L'incontinence fécale est le passage involontaire de matières fécales. Sa gravité peut aller d'un passage involontaire de flatulences à une évacuation complète des matières fécales[1][2].

Épidémiologie

La prévalence de l'incontinence fécale est difficile à estimer car cette condition est souvent sous-déclarée. La prévalence globale déclarée varie de 2% à 21% avec une médiane de 7,7%. Il existe des variations importantes selon l'âge. Par exemple, la prévalence de l'incontinence fécale chez les femmes est rapportée à 7% pour les moins de 30 ans et à 22% chez les 70 ans. Chez les patients gériatriques, on rapporte des prévalences aussi élevées que 25-35% chez les résidants des maisons de soins infirmiers et 10-25% des patients hospitalisés. En fait, l'incontinence fécale est la deuxième cause de placement en maison de soins infirmiers dans la population gériatrique. [3][4][1]

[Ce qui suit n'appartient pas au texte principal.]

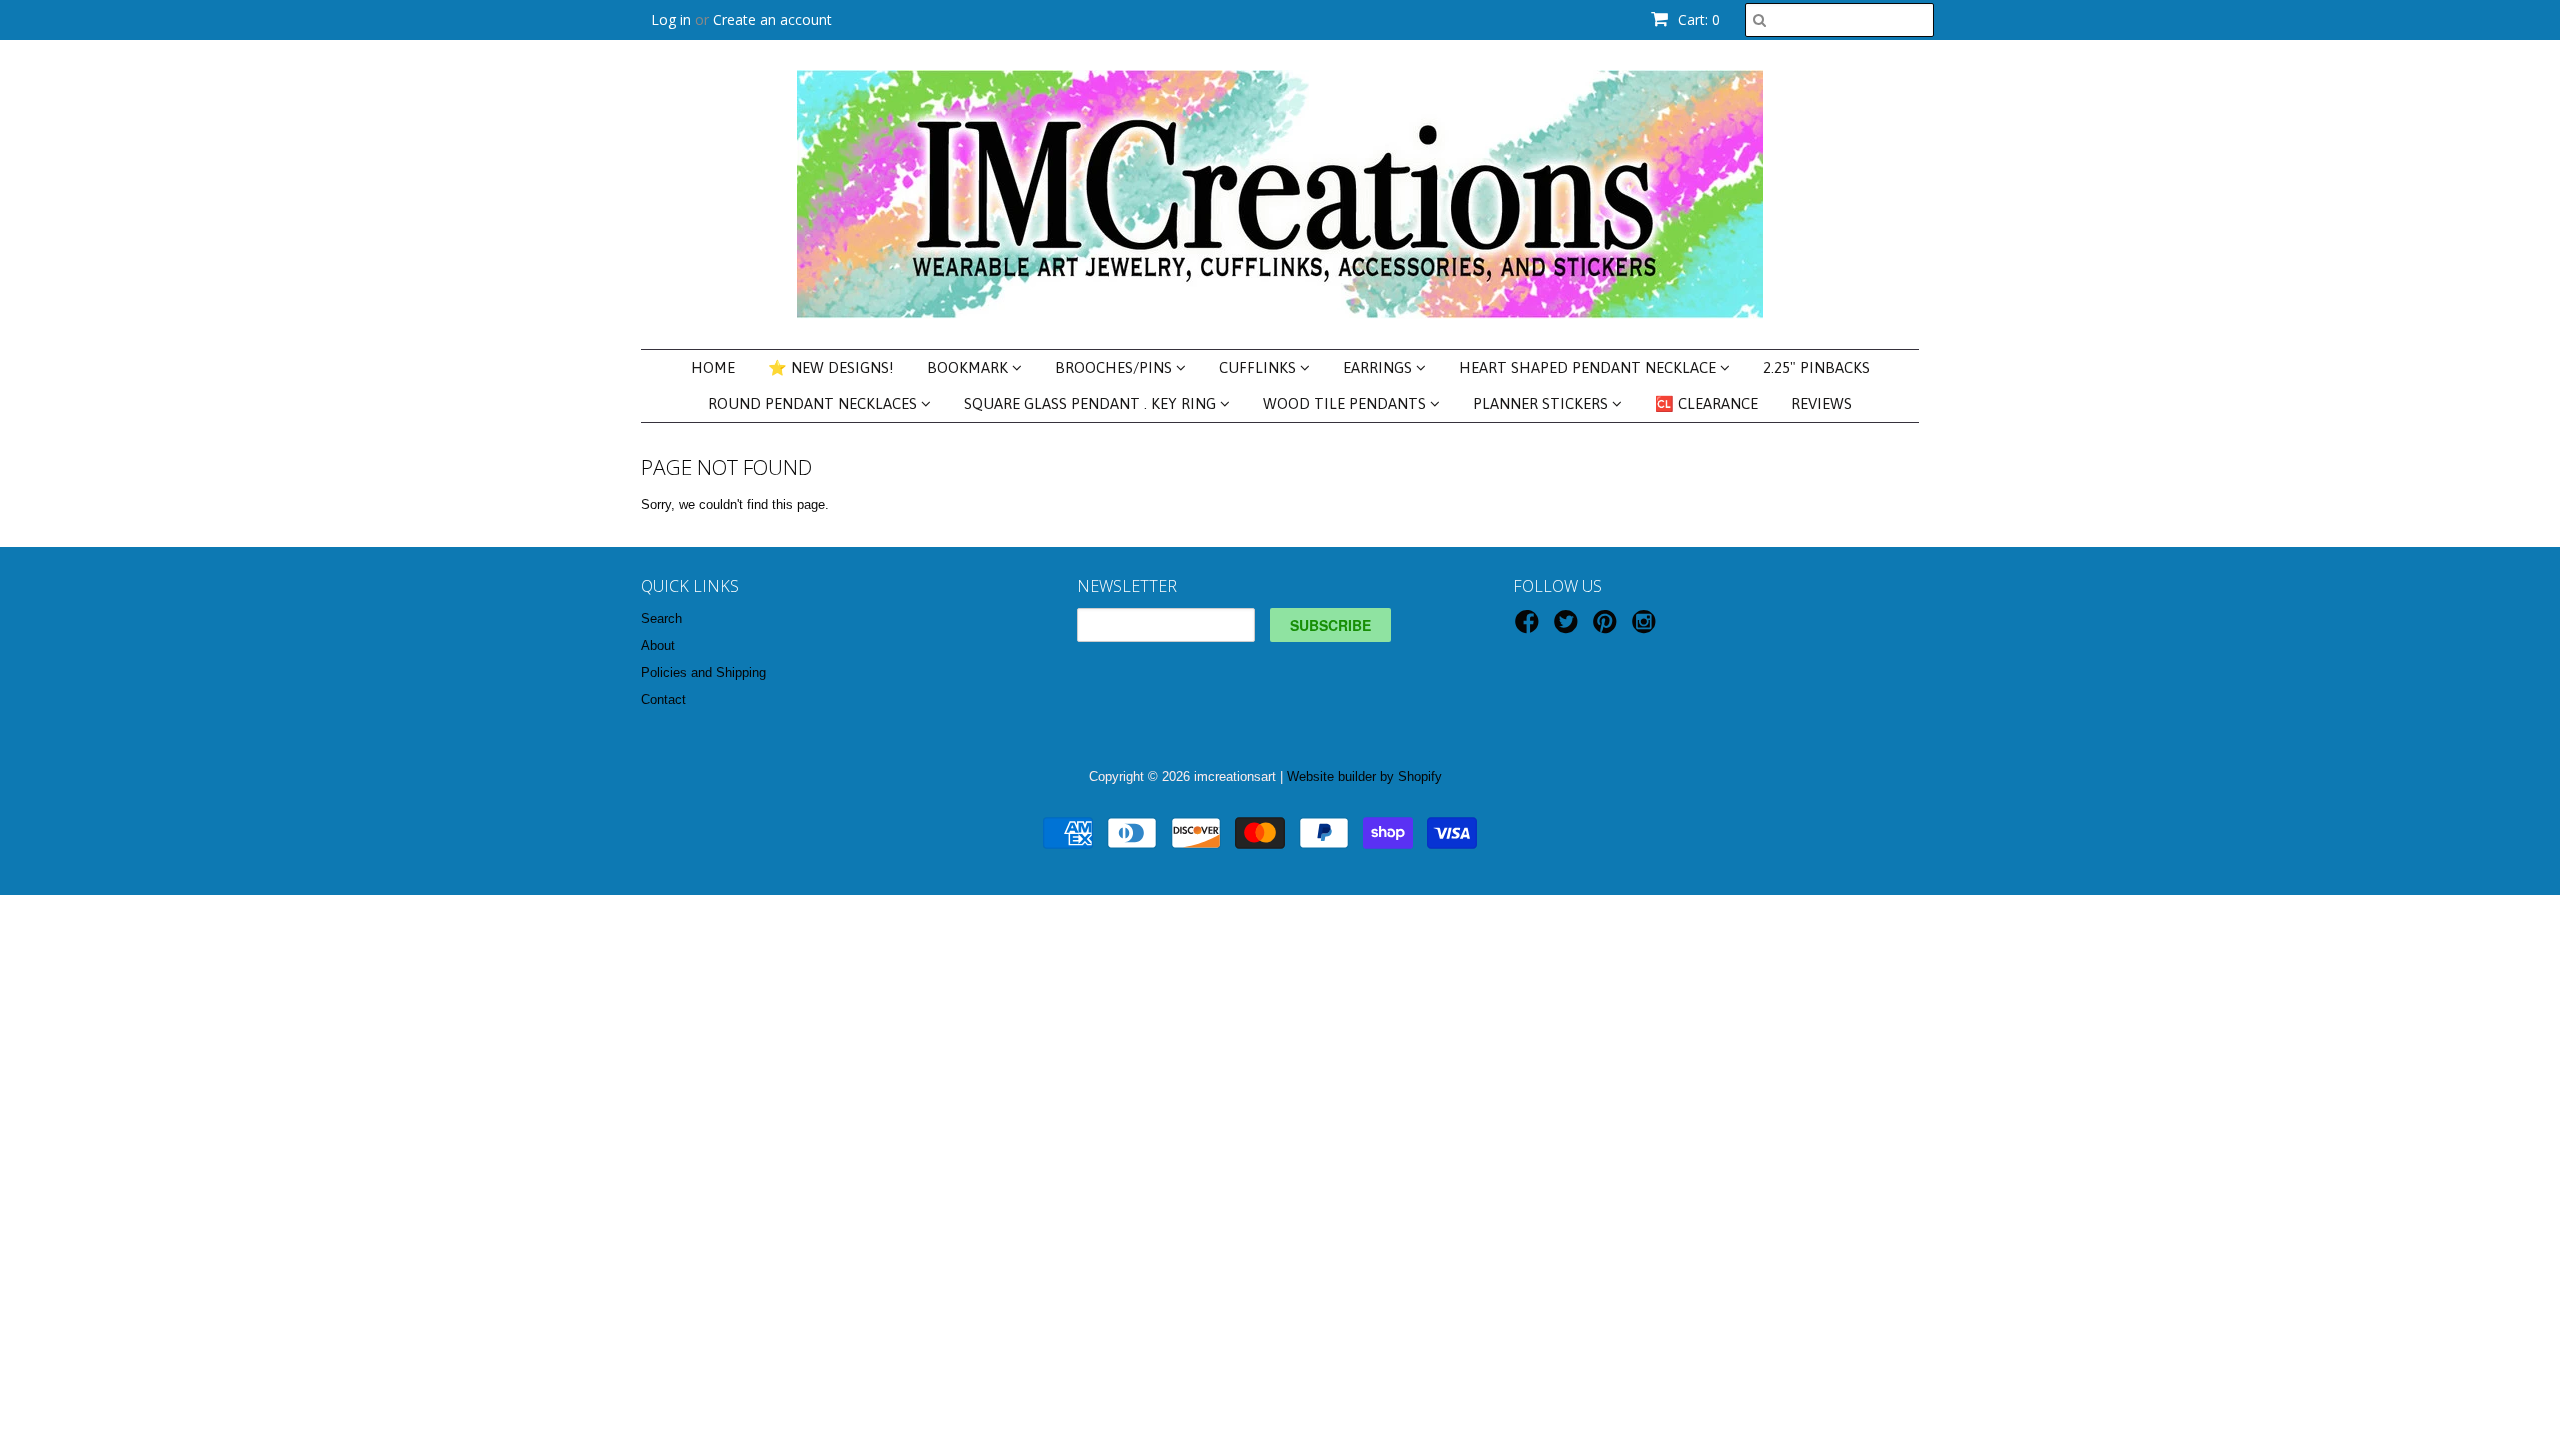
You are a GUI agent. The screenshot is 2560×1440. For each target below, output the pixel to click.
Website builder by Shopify (1364, 776)
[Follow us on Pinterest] (1608, 628)
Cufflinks (1259, 367)
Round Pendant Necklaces (814, 403)
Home (713, 367)
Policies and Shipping (703, 672)
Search (661, 618)
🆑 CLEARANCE (1706, 403)
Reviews (1821, 403)
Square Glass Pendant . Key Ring (1092, 403)
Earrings (1379, 367)
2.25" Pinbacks (1816, 367)
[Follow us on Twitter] (1569, 628)
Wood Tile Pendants (1346, 403)
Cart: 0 (1697, 19)
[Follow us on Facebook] (1530, 628)
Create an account (772, 19)
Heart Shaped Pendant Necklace (1589, 367)
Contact (663, 699)
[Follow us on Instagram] (1647, 628)
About (658, 645)
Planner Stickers (1542, 403)
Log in (671, 19)
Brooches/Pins (1115, 367)
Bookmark (969, 367)
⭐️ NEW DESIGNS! (831, 367)
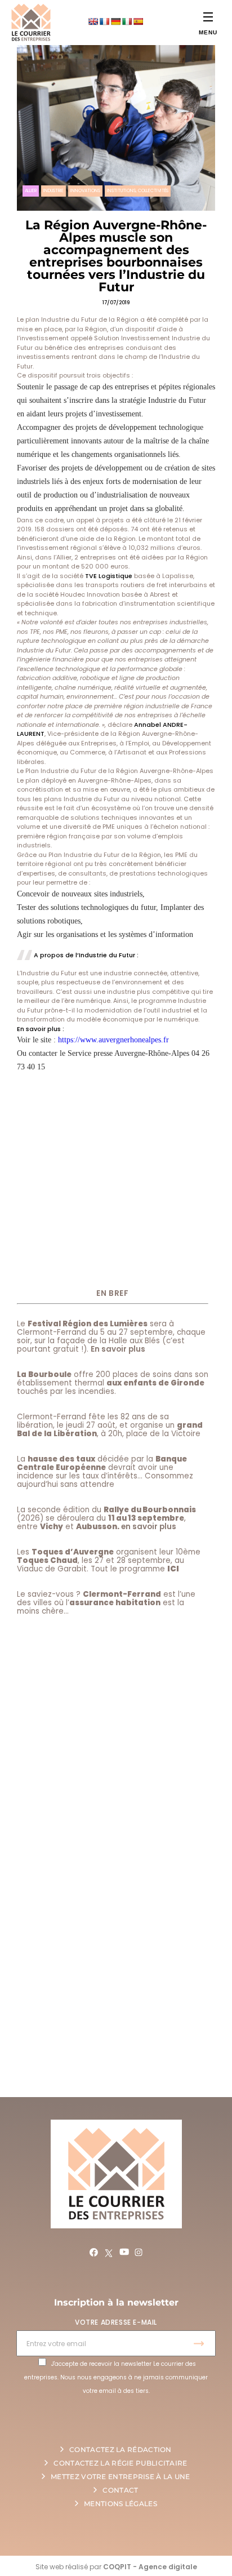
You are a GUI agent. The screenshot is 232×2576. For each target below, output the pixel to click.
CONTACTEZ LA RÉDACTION (120, 2449)
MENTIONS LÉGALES (120, 2503)
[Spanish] (138, 21)
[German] (115, 21)
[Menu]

Après une césarienne, l'incontinence fécale est très fréquente. Les autres facteurs liés à l'incontinence fécale comprennent l'âge avancé, l'accouchement vaginal et la dépression.[1]

Dans l'ensemble, il semble que les taux d'incontinence fécale soient à la hausse. Le coût de la gestion de l'incontinence fécale est énorme. Le public dépense des centaines de millions de dollars en couches pour adultes pour l'incontinence fécale et urinaire.[1]

Étiologies

L'incontinence fécale, surtout chez les populations âgées, peut être multifactorielle. Les causes incluent: [1]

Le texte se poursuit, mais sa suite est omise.